START LISTED ENTRIES
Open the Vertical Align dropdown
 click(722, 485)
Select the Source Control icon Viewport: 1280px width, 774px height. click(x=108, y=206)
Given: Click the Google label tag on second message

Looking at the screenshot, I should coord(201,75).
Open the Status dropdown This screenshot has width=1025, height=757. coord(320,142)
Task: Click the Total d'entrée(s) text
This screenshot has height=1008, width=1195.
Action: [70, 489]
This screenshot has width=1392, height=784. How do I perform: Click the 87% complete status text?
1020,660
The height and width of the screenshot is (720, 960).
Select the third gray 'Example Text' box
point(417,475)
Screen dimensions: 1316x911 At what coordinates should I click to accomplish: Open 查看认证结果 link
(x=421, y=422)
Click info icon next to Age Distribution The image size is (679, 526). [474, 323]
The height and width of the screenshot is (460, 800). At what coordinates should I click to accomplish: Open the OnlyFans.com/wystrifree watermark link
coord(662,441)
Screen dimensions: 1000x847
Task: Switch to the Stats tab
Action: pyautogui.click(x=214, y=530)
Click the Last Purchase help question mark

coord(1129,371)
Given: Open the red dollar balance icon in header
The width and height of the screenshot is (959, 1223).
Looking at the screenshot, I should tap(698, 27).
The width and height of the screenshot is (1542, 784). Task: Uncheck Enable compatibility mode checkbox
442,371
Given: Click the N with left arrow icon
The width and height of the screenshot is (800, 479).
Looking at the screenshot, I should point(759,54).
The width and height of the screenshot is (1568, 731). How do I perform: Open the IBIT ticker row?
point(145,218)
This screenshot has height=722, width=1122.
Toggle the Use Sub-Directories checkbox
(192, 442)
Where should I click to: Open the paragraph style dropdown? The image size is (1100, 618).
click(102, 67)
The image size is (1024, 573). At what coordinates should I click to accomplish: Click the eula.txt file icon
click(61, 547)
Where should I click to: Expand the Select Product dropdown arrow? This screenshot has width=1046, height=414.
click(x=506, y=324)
END LISTED ENTRIES
### WORK TO BE COMPLETED
Each entry must be output exactly as it was written.

### THE ANSWER
Open the Vertical Align dropdown
 click(722, 485)
Select the Source Control icon Viewport: 1280px width, 774px height. click(x=108, y=206)
Given: Click the Google label tag on second message

Looking at the screenshot, I should coord(201,75).
Open the Status dropdown This screenshot has width=1025, height=757. coord(320,142)
Task: Click the Total d'entrée(s) text
This screenshot has height=1008, width=1195.
Action: [70, 489]
This screenshot has width=1392, height=784. How do I perform: Click the 87% complete status text?
1020,660
The height and width of the screenshot is (720, 960).
Select the third gray 'Example Text' box
point(417,475)
Screen dimensions: 1316x911 At what coordinates should I click to accomplish: Open 查看认证结果 link
(x=421, y=422)
Click info icon next to Age Distribution The image size is (679, 526). [474, 323]
The height and width of the screenshot is (460, 800). At what coordinates should I click to accomplish: Open the OnlyFans.com/wystrifree watermark link
coord(662,441)
Screen dimensions: 1000x847
Task: Switch to the Stats tab
Action: pyautogui.click(x=214, y=530)
Click the Last Purchase help question mark

coord(1129,371)
Given: Open the red dollar balance icon in header
The width and height of the screenshot is (959, 1223).
Looking at the screenshot, I should tap(698, 27).
The width and height of the screenshot is (1542, 784). Task: Uncheck Enable compatibility mode checkbox
442,371
Given: Click the N with left arrow icon
The width and height of the screenshot is (800, 479).
Looking at the screenshot, I should point(759,54).
The width and height of the screenshot is (1568, 731). How do I perform: Open the IBIT ticker row?
point(145,218)
This screenshot has height=722, width=1122.
Toggle the Use Sub-Directories checkbox
(192, 442)
Where should I click to: Open the paragraph style dropdown? The image size is (1100, 618).
click(102, 67)
The image size is (1024, 573). At what coordinates should I click to accomplish: Click the eula.txt file icon
click(61, 547)
Where should I click to: Expand the Select Product dropdown arrow? This screenshot has width=1046, height=414.
click(x=506, y=324)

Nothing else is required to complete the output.